Items from a dataset:
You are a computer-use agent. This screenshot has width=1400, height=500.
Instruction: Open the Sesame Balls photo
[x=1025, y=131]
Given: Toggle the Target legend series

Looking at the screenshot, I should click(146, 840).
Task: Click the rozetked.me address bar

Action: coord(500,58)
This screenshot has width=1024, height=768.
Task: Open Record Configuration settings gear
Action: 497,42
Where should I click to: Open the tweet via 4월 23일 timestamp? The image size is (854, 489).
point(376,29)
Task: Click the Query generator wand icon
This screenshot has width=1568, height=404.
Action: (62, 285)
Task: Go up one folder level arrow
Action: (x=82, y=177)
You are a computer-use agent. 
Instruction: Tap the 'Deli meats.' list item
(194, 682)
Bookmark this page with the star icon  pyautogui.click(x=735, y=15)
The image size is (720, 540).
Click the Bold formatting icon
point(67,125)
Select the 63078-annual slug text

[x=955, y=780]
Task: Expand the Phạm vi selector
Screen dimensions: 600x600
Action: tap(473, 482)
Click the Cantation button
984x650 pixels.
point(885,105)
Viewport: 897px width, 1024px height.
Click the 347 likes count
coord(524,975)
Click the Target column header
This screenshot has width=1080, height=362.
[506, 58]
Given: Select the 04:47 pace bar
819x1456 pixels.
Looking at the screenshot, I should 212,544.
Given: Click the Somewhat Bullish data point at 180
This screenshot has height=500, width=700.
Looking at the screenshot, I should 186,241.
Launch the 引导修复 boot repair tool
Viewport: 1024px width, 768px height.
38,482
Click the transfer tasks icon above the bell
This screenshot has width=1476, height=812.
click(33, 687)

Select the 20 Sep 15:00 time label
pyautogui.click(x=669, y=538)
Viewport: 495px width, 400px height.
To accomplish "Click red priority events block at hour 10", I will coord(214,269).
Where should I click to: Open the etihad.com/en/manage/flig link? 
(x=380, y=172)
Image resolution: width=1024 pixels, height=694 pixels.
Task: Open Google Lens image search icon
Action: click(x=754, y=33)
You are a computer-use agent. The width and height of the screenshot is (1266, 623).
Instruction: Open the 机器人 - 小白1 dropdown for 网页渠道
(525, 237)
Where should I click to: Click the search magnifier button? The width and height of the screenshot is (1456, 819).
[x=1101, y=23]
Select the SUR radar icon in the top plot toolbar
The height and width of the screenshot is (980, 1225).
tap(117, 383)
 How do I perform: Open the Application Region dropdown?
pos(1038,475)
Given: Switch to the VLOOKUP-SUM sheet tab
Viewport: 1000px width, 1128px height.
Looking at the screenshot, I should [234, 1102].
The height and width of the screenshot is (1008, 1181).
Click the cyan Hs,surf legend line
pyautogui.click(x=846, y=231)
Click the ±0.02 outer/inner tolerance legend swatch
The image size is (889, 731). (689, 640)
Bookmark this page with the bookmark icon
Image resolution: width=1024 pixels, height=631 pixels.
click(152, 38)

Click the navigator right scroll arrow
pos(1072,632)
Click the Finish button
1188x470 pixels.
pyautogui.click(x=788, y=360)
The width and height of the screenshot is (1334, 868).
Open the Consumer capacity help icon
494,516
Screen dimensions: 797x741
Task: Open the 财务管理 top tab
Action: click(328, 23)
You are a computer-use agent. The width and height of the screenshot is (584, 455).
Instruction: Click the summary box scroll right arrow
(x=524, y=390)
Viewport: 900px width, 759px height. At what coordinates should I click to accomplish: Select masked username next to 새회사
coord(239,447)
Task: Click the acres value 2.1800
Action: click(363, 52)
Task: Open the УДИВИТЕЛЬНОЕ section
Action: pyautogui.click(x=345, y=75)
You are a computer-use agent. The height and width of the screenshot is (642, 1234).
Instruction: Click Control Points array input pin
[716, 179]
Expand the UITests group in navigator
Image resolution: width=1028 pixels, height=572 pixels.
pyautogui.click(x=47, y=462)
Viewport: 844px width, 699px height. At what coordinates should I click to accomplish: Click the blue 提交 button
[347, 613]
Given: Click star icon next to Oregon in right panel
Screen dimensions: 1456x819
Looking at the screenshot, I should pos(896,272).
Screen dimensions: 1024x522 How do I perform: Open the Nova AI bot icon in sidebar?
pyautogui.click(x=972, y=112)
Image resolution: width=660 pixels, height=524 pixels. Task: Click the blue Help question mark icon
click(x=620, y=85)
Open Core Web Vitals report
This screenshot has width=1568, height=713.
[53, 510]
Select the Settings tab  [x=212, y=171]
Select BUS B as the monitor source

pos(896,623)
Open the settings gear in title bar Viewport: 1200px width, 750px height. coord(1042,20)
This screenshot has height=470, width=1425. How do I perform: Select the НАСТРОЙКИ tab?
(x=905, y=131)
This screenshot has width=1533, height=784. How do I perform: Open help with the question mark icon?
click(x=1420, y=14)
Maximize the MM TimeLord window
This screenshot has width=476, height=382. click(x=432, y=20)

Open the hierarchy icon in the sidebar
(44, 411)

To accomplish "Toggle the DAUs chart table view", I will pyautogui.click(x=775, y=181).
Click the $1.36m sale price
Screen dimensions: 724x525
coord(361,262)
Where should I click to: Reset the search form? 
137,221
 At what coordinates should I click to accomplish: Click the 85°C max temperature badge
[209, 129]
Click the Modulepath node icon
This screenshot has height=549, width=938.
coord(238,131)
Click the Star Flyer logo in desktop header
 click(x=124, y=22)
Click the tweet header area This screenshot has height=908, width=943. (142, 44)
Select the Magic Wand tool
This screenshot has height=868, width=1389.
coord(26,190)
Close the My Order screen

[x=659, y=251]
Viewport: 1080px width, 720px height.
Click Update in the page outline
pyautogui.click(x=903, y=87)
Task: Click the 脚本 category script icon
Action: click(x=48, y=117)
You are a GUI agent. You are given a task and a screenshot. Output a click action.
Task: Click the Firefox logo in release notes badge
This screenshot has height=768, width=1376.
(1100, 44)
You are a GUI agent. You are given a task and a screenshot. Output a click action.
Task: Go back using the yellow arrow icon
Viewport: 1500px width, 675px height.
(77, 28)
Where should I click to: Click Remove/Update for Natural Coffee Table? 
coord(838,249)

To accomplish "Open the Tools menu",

§ **Aim of the exercise**
Only a verbatim transcription of the lines from the one containing "Task: Click the Firefox" through the last line of the records counts as the answer.

§ **Answer to this task**
Task: Click the Firefox logo in release notes badge
This screenshot has height=768, width=1376.
(1100, 44)
You are a GUI agent. You are given a task and a screenshot. Output a click action.
Task: Go back using the yellow arrow icon
Viewport: 1500px width, 675px height.
(77, 28)
Where should I click to: Click Remove/Update for Natural Coffee Table? 
coord(838,249)

To accomplish "Open the Tools menu",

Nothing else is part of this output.